A single act of breathing

Wire, kozo, iron, ~7ft x 8ft x 2 ft, 2025


A Single Act of Breathing resembles both tree roots and lungs, with the tips of its arteries corroded and rusting. The work reflects our shared environment with the forest and our dependence on trees to create breathable air. It speaks to the interconnection between humans and nature as our breath is intertwined with that of the trees surrounding us.

Created during a residency at Satoko Ueno’s Uchiyama washi papermaking studio, the work was part of Branching Out, an exhibition at the Shiga Kogen Roman Museum with Manami Ishimura, highlighting Kijimadaira Village’s 200-year plan to restore a beech forest on former cattle ranch land. This small rural community is united by a vision to replant what once thrived. A Single Act of Breathing mirrors that fragility and care, serving as a meditation on our mutual reliance and a call to continue stewarding nature for future generations.


Using kozo grown in Satoko Ueno’s fields in Kijimadaira, the fiber was harvested, processed, and snow-bleached the season before the residency. During my time in residence, it was cooked, cleaned, and beaten into pulp with a Hollander beater. I formed sheets in the Western style, embedding wire between two wet sheets of pulp. These were partially dried with a vacuum and then adhered to a steel water dryer.

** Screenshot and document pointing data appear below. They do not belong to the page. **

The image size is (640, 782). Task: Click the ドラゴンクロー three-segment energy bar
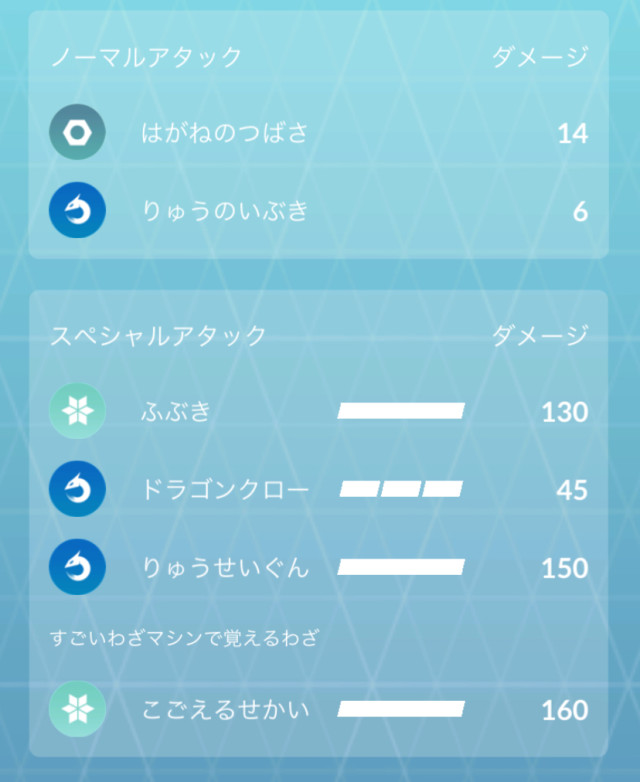pyautogui.click(x=401, y=489)
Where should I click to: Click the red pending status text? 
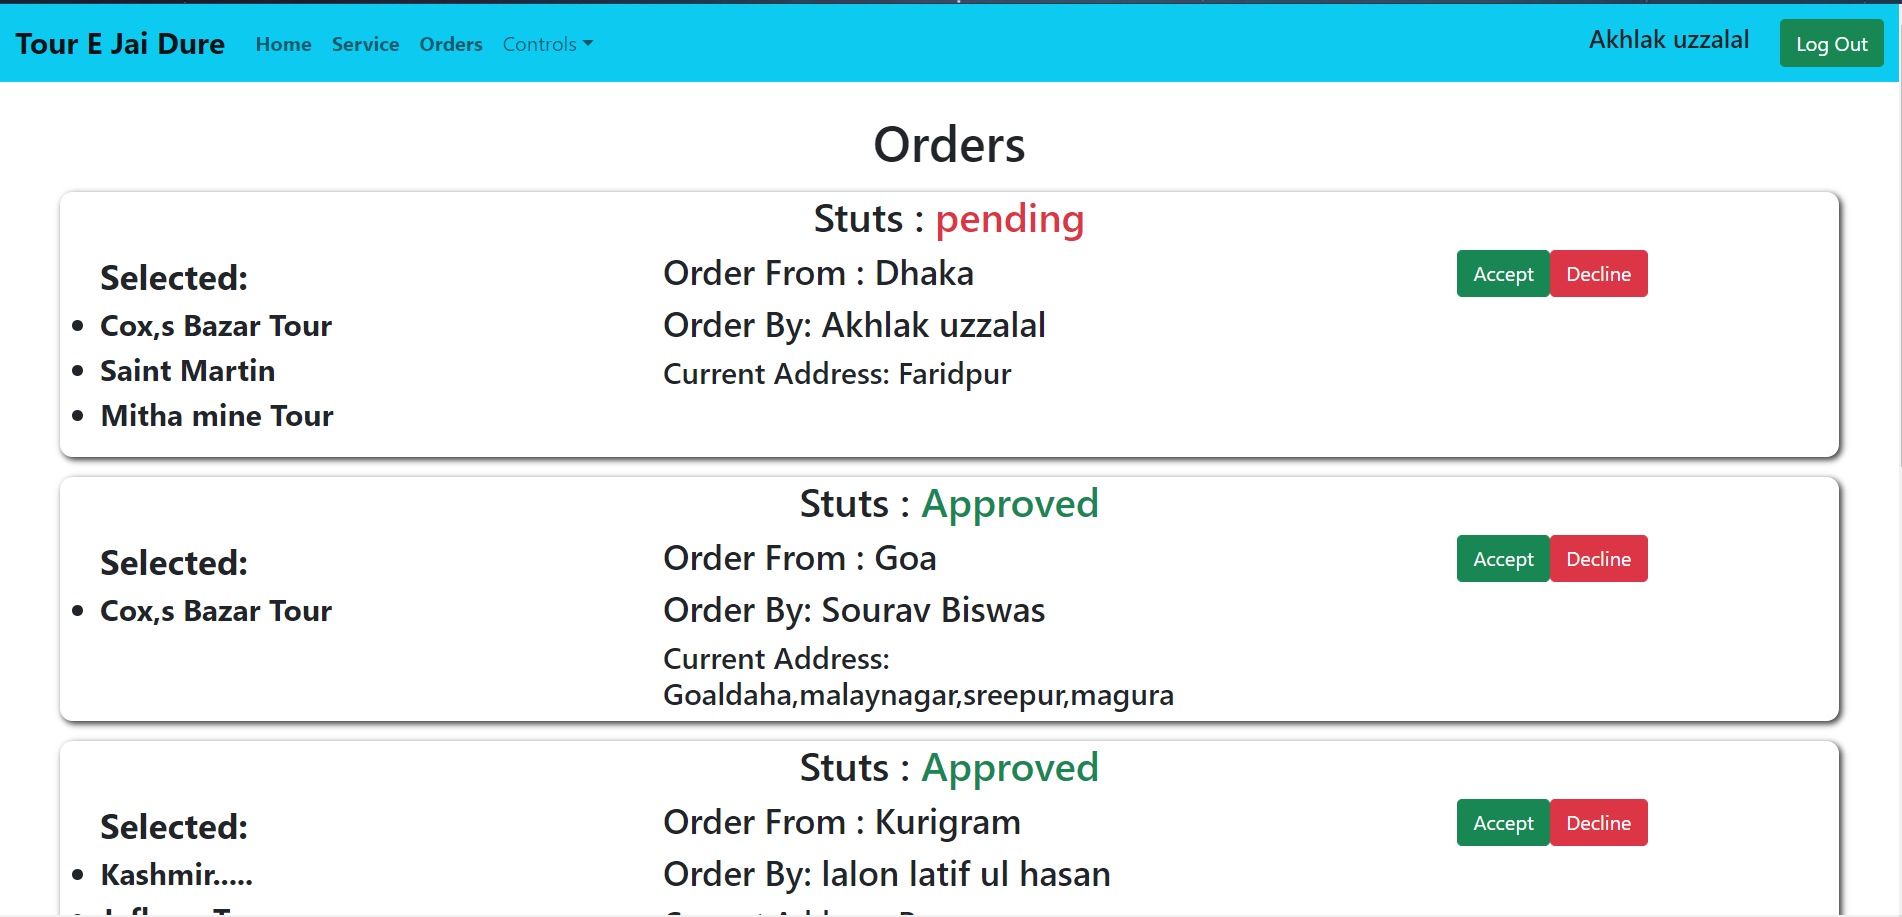(1009, 219)
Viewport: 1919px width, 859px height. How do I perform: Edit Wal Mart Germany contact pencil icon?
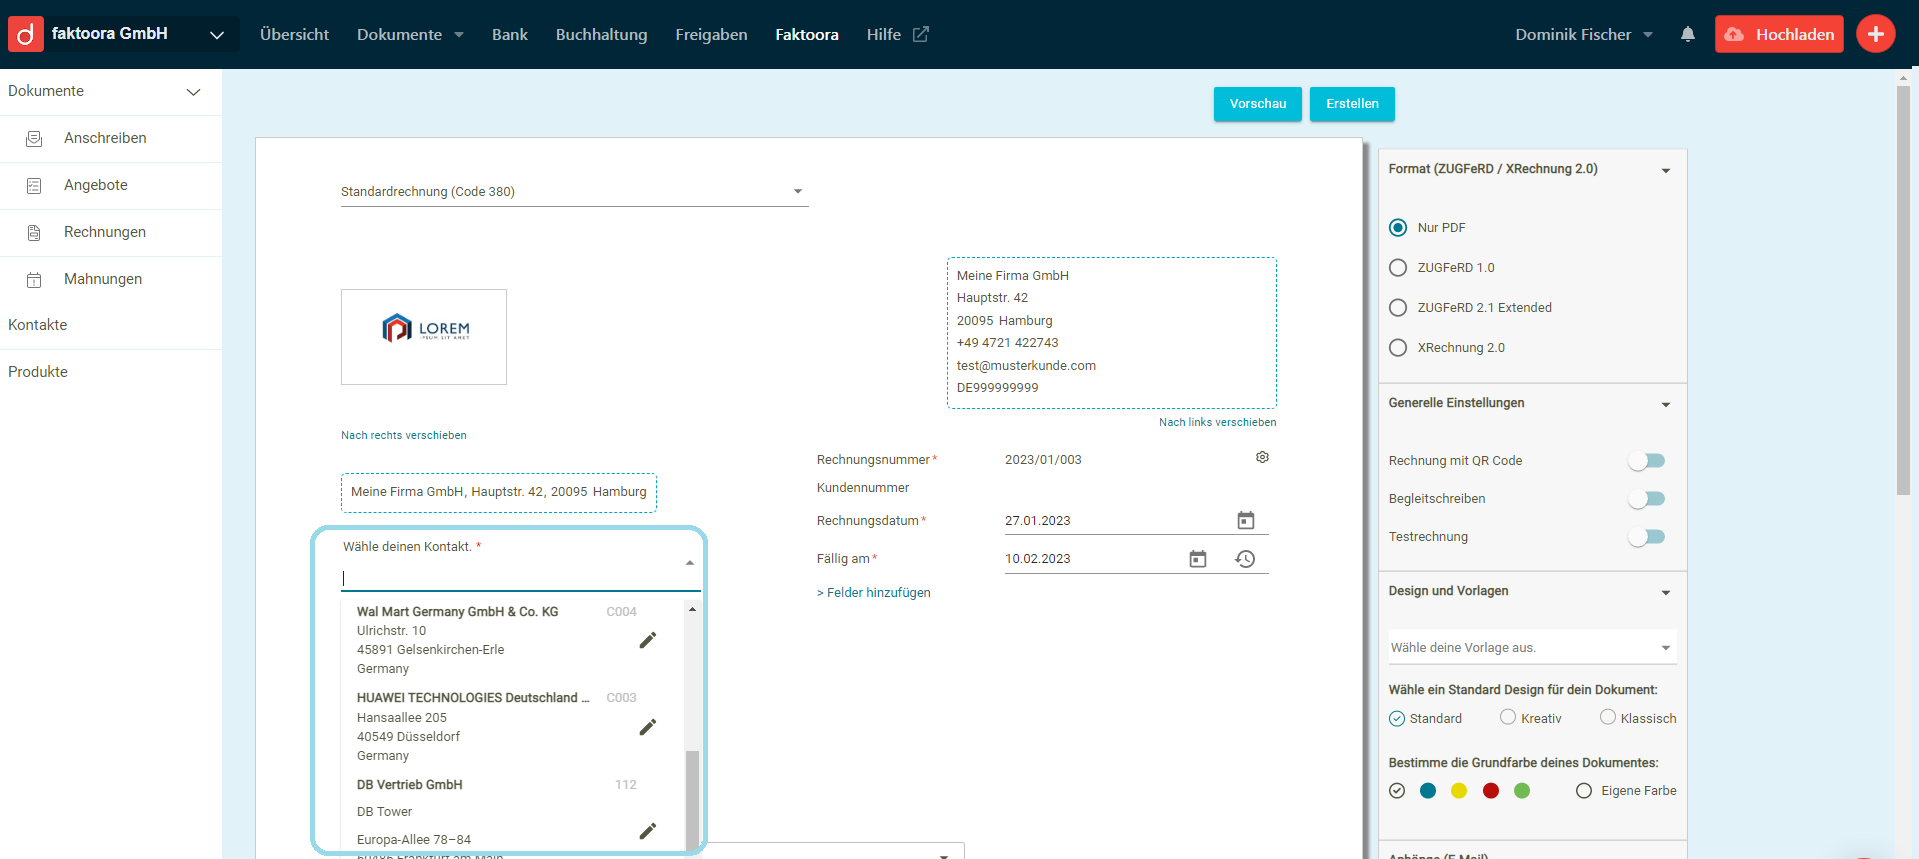coord(648,640)
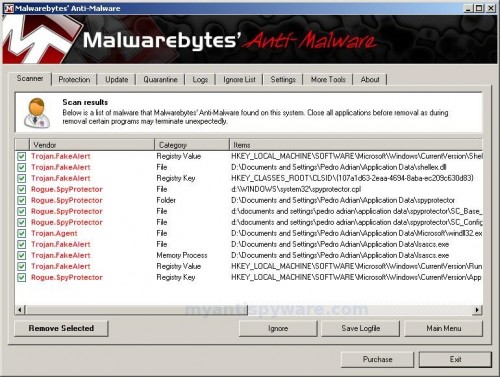Uncheck the spyprotector.cpl Rogue.SpyProtector entry
500x377 pixels.
22,189
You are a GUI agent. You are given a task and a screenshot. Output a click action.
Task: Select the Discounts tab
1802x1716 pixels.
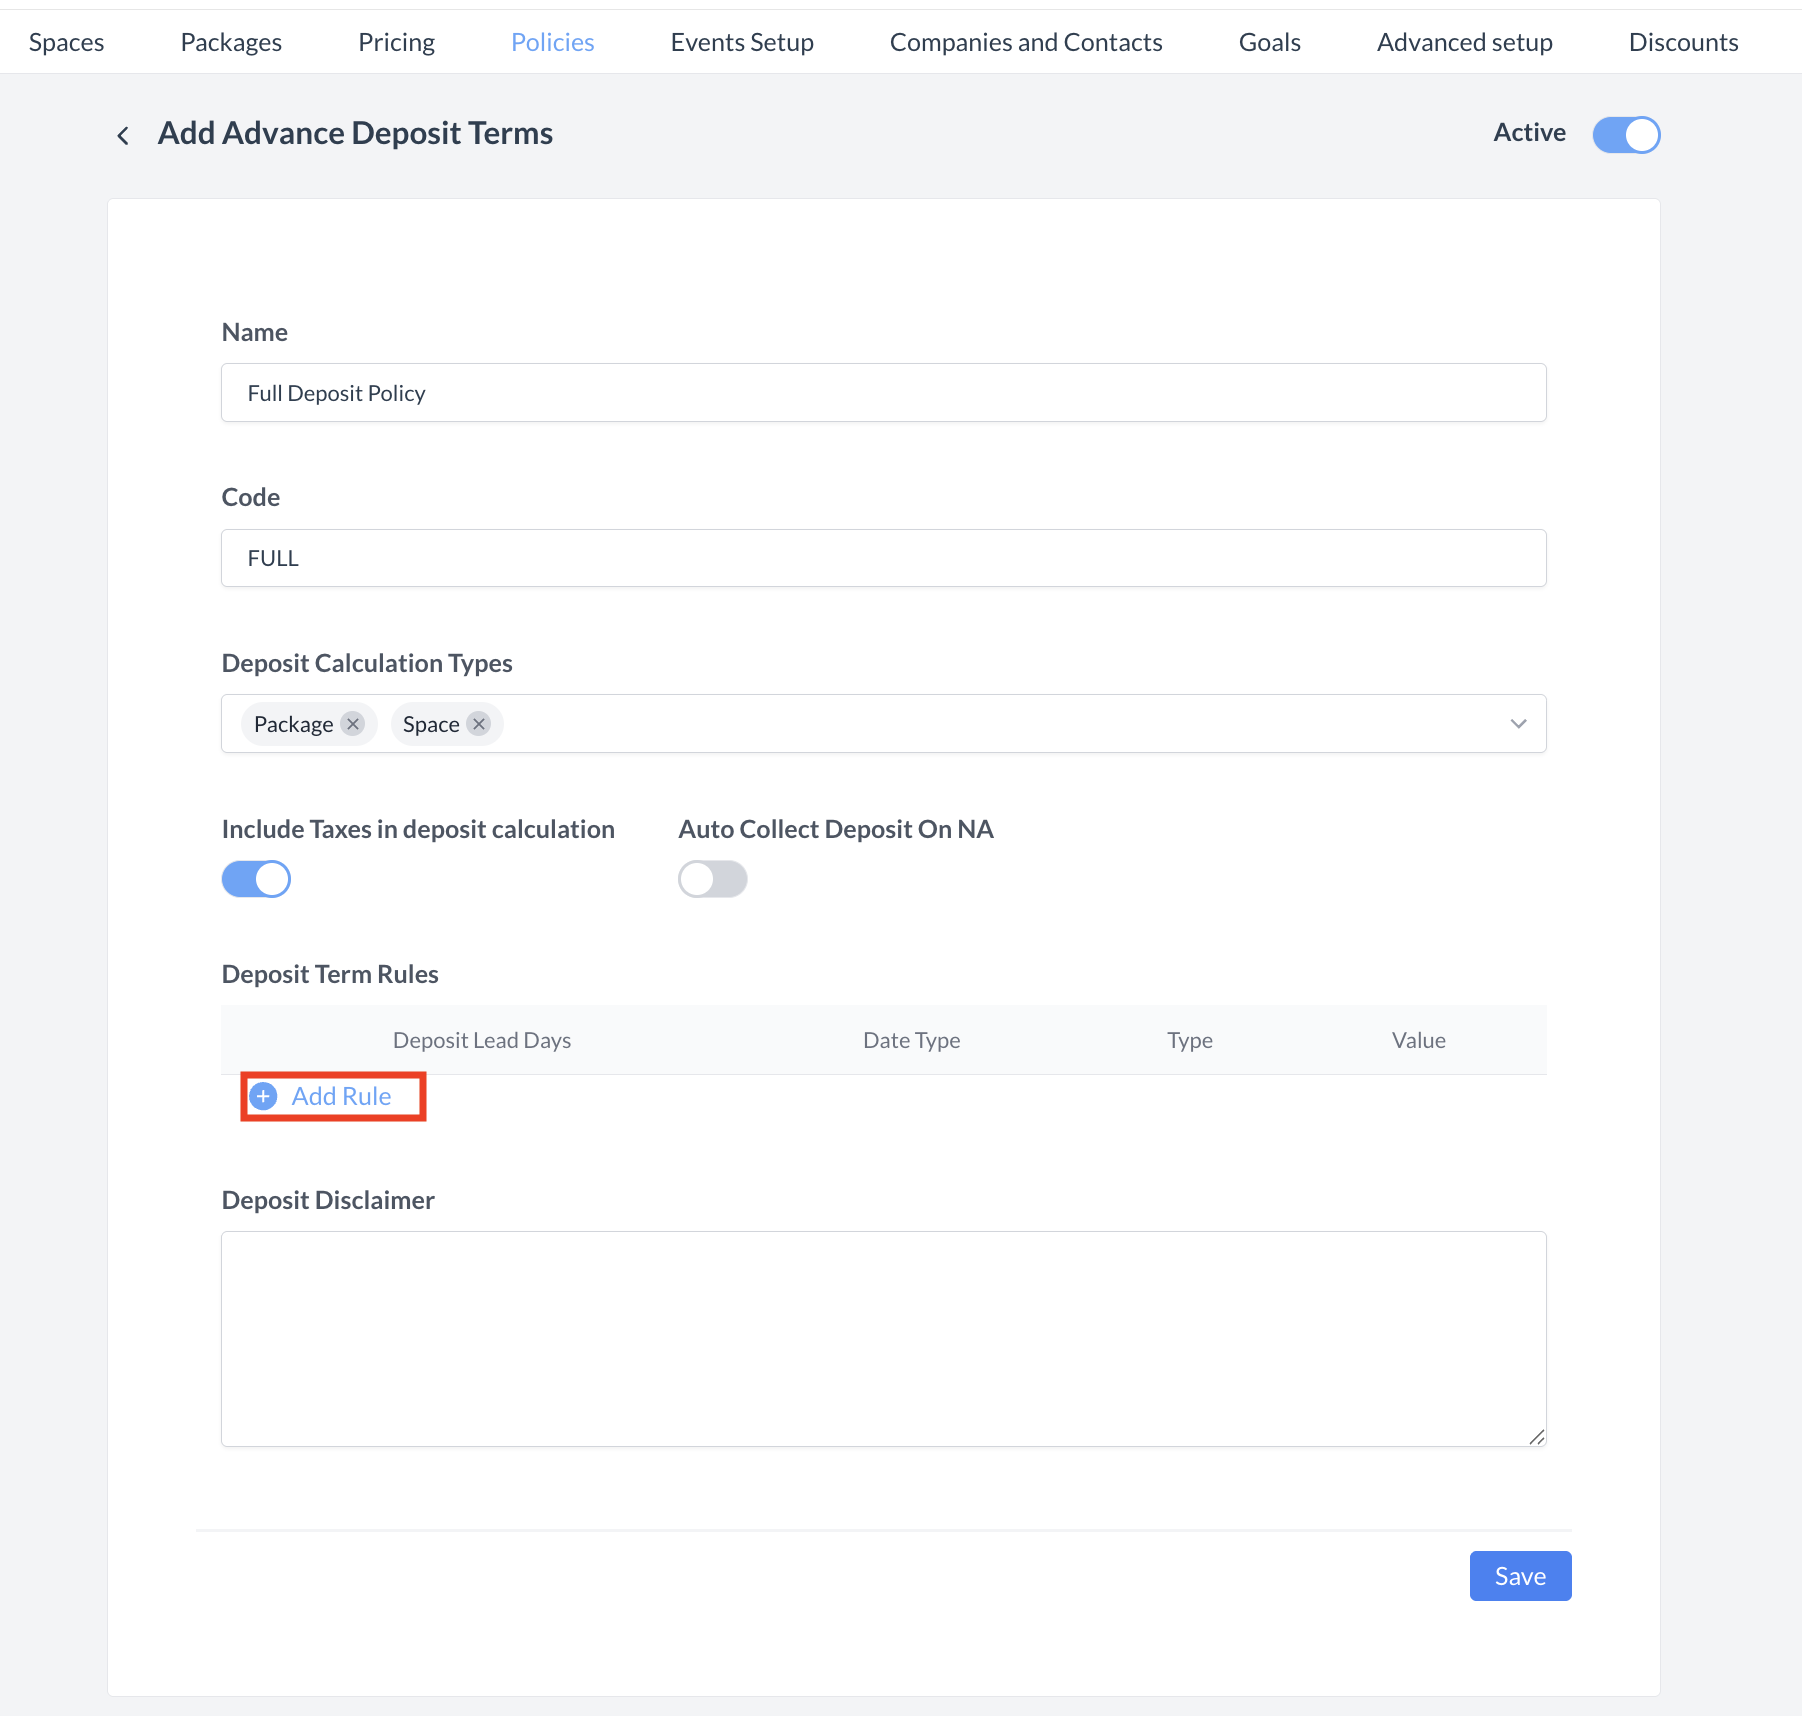point(1683,42)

Once the paper was made, I sculpted it into columns, creasing and bending the sheets to evoke the texture and movement of an esophagus. The arteries were created by shaping wire and dipping it through kozo pulp suspended in water. After drying, the tips were coated with glue and iron, then encouraged to rust with a special “rust juice”. The column sheets were dragged through the residue of that rusting process to produce a bark-like surface, emphasizing the shared presence of iron in both human blood and the earth. The final work was assembled and installed on site at the museum using wire and magnets.